■ Exercise prompt ■
Among the records below, how many lines contain the word "section"? The answer is a single number.

======== Supplied entries

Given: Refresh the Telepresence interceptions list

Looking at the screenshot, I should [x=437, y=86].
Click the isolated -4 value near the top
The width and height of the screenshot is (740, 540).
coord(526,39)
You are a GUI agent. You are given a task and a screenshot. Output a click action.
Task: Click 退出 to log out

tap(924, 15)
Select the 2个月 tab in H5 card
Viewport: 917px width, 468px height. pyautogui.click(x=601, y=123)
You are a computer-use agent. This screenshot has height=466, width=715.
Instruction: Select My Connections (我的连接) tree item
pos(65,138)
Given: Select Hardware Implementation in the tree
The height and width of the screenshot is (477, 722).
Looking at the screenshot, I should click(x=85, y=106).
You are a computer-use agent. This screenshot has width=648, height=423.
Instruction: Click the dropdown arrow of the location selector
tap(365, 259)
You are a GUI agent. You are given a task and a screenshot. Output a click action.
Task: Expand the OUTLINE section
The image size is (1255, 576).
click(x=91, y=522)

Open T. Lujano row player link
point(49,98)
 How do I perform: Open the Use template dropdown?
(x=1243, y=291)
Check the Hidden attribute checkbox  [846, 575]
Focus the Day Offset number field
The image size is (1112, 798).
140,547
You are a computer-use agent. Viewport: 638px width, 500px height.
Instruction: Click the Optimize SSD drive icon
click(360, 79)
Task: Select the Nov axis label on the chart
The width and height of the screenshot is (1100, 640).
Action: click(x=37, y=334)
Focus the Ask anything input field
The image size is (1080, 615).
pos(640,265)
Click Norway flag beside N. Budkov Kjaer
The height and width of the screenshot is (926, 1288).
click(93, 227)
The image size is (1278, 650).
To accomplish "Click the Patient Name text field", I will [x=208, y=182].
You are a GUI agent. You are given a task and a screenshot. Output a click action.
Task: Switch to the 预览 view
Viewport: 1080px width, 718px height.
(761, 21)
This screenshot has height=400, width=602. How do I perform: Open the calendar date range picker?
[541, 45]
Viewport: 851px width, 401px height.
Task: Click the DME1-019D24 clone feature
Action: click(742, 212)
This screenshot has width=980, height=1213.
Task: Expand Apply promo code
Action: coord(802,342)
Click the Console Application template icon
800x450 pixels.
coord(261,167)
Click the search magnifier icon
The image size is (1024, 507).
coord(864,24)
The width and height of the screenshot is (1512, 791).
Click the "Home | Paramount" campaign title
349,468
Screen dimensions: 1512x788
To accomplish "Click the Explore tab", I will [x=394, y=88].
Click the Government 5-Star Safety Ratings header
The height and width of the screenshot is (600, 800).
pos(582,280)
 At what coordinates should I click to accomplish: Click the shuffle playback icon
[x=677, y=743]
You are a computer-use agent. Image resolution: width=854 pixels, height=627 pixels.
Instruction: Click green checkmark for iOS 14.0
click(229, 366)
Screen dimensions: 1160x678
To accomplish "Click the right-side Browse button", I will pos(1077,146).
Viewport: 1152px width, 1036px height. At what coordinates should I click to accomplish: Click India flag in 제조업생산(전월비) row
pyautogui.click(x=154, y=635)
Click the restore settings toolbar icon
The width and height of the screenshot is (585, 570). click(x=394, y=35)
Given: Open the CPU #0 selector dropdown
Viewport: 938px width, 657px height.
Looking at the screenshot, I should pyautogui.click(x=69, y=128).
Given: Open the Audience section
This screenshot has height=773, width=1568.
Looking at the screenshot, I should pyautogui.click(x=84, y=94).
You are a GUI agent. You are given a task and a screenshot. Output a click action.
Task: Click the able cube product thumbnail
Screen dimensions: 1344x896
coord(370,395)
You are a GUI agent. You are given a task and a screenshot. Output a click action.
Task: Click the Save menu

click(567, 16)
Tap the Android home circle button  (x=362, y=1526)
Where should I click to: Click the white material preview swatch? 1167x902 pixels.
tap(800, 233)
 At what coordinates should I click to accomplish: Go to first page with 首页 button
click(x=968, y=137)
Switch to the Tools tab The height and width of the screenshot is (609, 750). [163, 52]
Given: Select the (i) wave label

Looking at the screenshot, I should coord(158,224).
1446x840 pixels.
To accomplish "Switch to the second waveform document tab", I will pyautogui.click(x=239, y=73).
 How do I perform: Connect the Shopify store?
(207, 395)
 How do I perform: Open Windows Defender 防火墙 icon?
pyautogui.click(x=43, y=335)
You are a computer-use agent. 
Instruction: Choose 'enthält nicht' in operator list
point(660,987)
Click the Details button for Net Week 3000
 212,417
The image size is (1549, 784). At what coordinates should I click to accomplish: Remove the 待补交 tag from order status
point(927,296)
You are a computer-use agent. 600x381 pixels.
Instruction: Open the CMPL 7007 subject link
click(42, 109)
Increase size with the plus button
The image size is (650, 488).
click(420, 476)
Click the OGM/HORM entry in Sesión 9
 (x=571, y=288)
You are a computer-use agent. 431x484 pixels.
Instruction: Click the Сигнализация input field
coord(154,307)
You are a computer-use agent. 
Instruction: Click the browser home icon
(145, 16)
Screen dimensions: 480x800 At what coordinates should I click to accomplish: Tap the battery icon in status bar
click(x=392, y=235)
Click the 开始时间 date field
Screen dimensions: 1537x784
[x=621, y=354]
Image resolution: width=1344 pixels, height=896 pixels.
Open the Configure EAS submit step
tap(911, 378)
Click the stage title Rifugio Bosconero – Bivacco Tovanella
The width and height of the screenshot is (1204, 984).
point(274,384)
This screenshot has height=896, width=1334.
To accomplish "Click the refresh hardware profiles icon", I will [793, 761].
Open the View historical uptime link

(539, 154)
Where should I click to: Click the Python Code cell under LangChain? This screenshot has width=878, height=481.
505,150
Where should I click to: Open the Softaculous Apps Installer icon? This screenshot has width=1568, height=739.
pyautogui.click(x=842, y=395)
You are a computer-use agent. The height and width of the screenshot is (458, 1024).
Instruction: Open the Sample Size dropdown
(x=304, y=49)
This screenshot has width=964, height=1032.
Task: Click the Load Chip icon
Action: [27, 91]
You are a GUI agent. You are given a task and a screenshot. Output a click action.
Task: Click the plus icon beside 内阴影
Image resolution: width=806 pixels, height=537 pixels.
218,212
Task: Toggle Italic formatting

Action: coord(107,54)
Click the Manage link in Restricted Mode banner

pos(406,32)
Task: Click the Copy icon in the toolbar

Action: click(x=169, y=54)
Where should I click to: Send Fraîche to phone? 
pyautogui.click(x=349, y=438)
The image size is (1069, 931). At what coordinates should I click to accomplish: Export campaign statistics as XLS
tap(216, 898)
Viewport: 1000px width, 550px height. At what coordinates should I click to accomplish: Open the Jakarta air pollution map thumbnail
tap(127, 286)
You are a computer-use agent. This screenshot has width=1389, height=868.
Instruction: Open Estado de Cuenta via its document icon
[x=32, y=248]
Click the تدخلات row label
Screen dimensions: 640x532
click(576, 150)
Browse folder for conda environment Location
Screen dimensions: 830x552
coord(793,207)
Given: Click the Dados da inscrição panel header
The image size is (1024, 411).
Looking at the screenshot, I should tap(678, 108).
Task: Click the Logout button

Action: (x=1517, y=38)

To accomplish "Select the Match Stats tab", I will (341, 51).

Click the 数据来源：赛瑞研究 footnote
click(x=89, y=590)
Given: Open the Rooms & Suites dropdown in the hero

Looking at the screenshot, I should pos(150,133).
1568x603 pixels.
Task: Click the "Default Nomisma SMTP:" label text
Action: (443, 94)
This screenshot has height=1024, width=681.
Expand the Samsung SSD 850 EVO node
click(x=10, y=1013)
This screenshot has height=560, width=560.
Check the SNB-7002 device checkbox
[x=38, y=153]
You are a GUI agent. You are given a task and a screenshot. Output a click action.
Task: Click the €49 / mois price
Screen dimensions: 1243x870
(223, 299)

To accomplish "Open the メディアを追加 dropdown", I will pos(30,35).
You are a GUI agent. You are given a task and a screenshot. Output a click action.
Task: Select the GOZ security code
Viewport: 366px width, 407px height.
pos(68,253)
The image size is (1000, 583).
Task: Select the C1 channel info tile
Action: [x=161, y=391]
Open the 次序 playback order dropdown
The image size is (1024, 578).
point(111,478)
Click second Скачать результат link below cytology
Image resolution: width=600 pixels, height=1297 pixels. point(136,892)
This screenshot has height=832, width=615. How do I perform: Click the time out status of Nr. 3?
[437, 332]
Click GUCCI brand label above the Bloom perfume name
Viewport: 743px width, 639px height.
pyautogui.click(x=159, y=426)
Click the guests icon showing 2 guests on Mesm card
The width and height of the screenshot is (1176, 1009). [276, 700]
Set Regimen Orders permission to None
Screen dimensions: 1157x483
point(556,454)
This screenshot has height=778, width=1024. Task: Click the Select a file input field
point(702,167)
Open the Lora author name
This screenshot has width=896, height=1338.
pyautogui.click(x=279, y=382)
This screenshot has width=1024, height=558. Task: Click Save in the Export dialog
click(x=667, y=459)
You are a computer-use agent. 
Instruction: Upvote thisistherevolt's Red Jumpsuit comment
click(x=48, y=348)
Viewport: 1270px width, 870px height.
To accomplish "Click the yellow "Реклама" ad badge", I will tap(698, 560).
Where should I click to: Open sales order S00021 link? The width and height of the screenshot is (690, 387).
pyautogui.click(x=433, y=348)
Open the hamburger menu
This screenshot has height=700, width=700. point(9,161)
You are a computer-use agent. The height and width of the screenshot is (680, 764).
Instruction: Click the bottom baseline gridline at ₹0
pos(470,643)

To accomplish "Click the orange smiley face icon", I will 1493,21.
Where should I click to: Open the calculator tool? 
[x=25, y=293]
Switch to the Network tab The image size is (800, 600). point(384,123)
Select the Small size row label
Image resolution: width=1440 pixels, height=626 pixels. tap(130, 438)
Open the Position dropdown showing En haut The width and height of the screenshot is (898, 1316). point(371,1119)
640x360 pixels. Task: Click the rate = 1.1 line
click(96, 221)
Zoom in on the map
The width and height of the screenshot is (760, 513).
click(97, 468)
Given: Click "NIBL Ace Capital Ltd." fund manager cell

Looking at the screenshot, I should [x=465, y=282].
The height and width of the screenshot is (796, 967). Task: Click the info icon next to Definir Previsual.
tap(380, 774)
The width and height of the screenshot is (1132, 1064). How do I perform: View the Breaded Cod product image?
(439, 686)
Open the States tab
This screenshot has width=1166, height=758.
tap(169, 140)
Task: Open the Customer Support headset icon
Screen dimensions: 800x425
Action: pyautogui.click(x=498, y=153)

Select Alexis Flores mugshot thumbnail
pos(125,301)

================

■ Reply to the exercise ■
2